**ASSIGNMENT:**
Please filter the listing for the string "screenshot" and copy each matching line.

**ENTRIES PROVIDED:**

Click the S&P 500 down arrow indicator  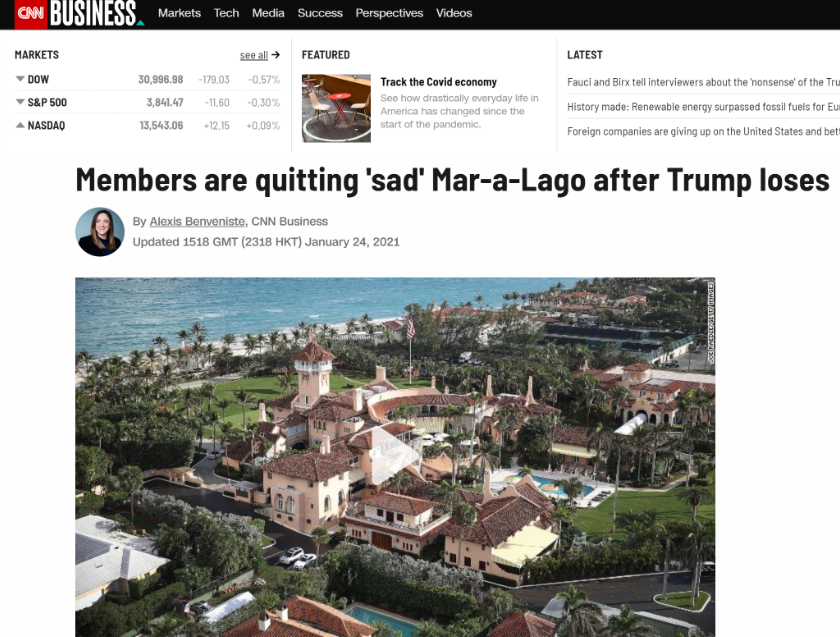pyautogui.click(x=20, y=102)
* * *
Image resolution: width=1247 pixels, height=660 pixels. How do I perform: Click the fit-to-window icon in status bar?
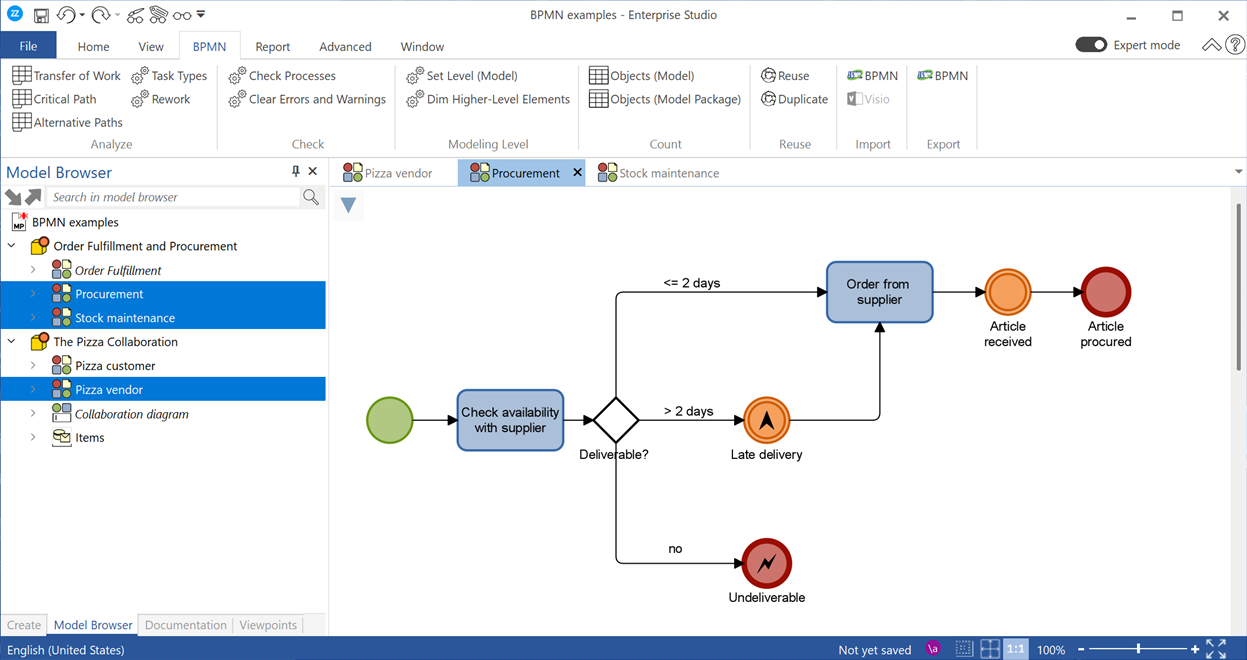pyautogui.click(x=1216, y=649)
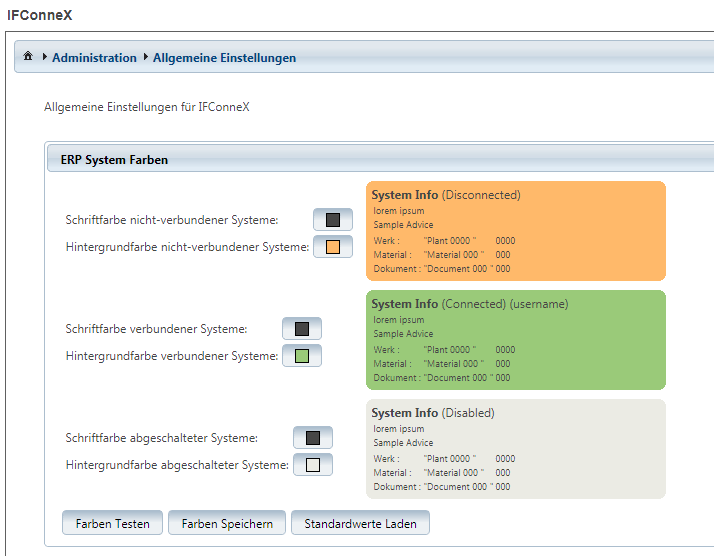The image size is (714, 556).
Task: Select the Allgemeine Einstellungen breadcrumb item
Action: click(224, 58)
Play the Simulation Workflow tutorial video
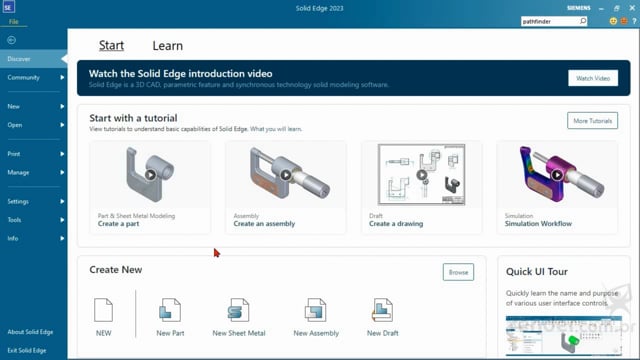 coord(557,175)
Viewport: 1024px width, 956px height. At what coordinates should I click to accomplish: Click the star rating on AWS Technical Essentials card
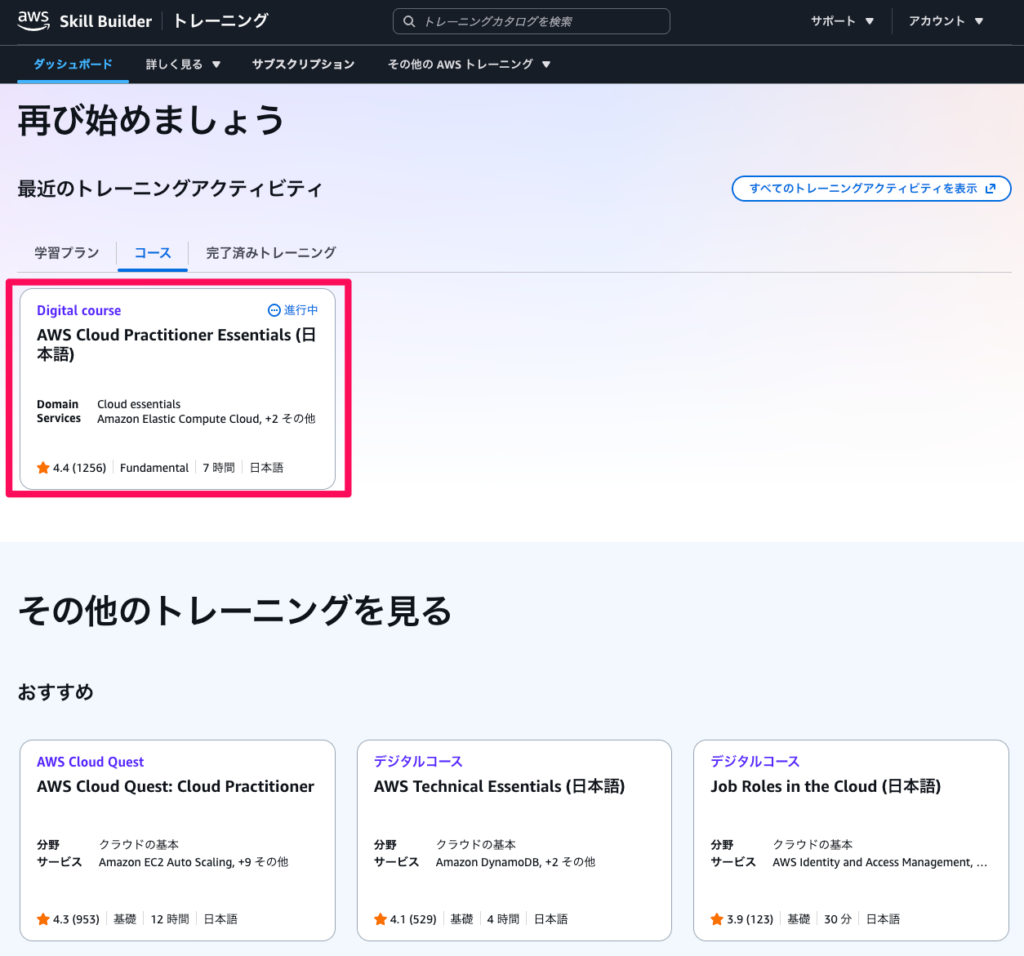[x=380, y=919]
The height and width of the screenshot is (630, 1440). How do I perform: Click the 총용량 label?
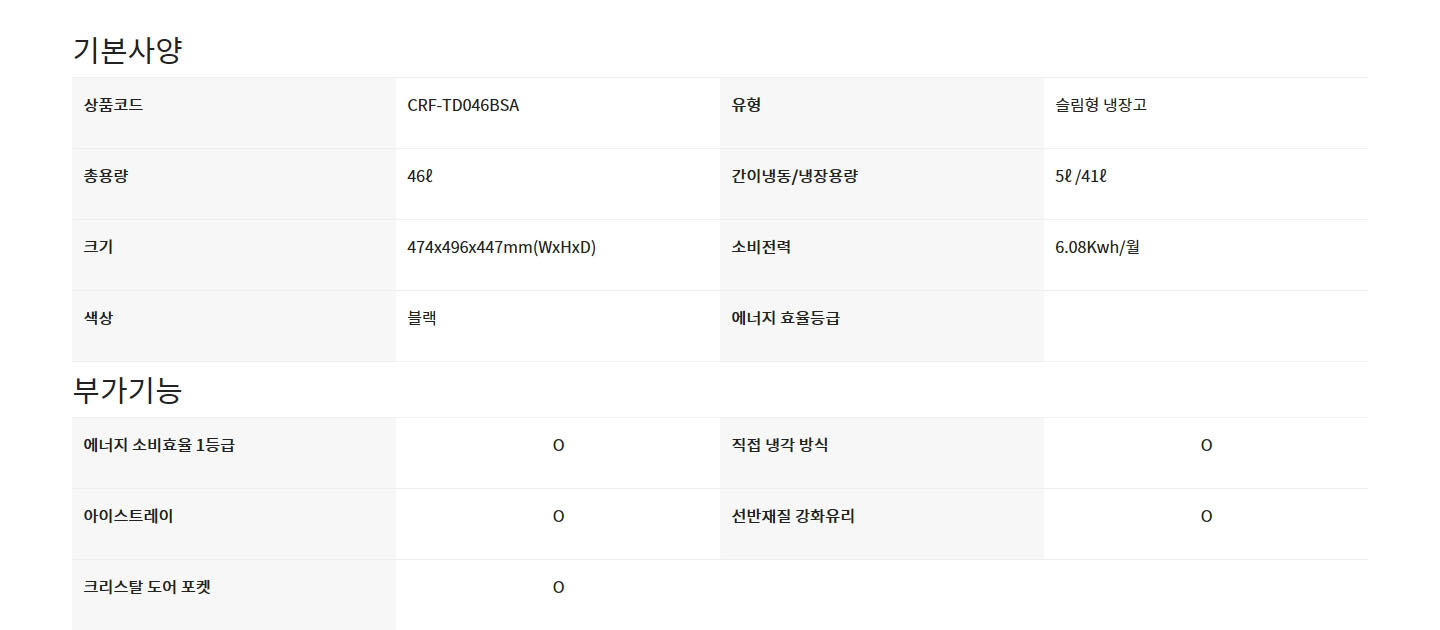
---
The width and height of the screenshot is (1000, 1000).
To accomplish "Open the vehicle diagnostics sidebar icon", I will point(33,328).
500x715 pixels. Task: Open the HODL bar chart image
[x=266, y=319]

**ANSWER TO THIS PROBLEM:**
The height and width of the screenshot is (630, 1440). How do I perform: Click the 총용량 label?
The width and height of the screenshot is (1000, 1000).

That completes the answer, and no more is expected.